Man in audience: “Outrageous!”
Bialystock at back of theatre smiling: “Ahhhhh, it’s going better than I expected!”
— ”The Producers”
A reader has accused me, in pretty nasty terms, of having been a big advocate for the Iraq war and thus presumably some satanic force in misleading the United States (Footnote). That is not true. In fact I was not a supporter at all, as friends know from hearing me argue against it. There are two possibilities here: either the person is deliberately lying or is confusing me with Michael Rubin, no relation. If the latter is so, the reader is welcome to apologize and withdraw his remarks.
Meanwhile, a hitherto unknown Huffington Post writer with no known expertise on the Middle East, has accused me of being not only an alarmist about revolutionary Islamism but also as a “neo-con,” which has become shorthand for “Jew.” These people are so intellectually bankrupt that they don’t even realize that they are arguing the precise opposite of their own claims. After all, if I were a “neo-con” I would have been very enthusiastic about the revolution, right?
As I have repeatedly pointed out — and shown in more than 20 books — my approach is to international affairs is that of a foreign policy Realist who focuses on national (or regime) interests as motivating Middle East governments and as the force that should be shaping U.S. policy. In 1979, I pointed out how President Jimmy Carter’s democracy agenda helped bring down the shah’s regime in Iran and also misread the incoming regime as “moderate,” being among the first to warn where Ayatollah Ruhollah Khomeini was going and what the consequences would be.
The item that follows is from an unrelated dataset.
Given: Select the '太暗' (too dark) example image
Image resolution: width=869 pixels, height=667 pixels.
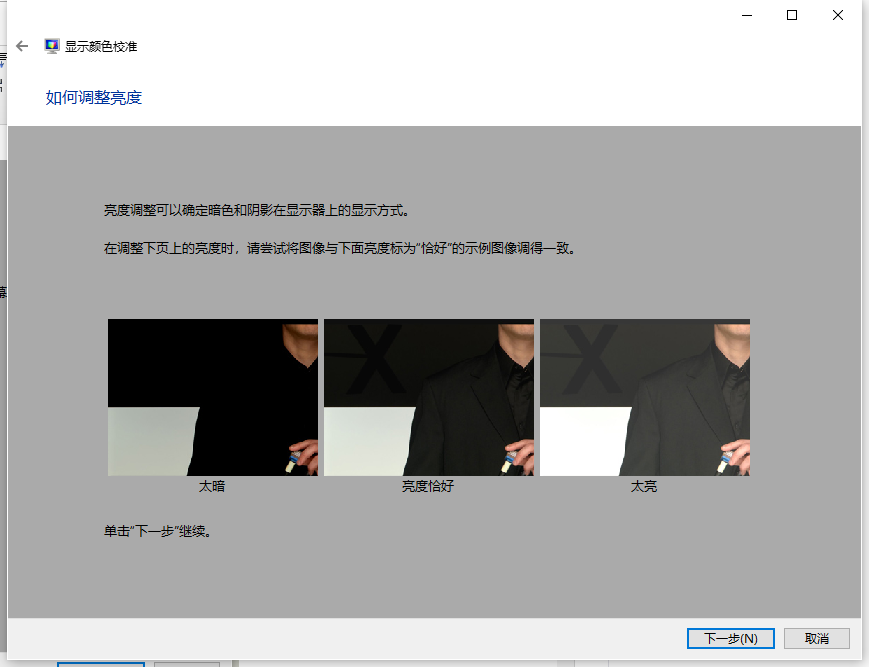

Here’s a short passage from my book, Paved with Good Intentions, that’s relevant today:
“It was the nature of modernization itself…that caused as much or possibly even more opposition to the shah than did human rights violations. Iranians therefore turned toward the alternative, negative view of modernization offered by Khomeini’s camp. American policymakers and journalists, with a naive belief in the force of economic development in politics, had great difficulty in understanding the roots of this response, even after the revolution.” (p. 195)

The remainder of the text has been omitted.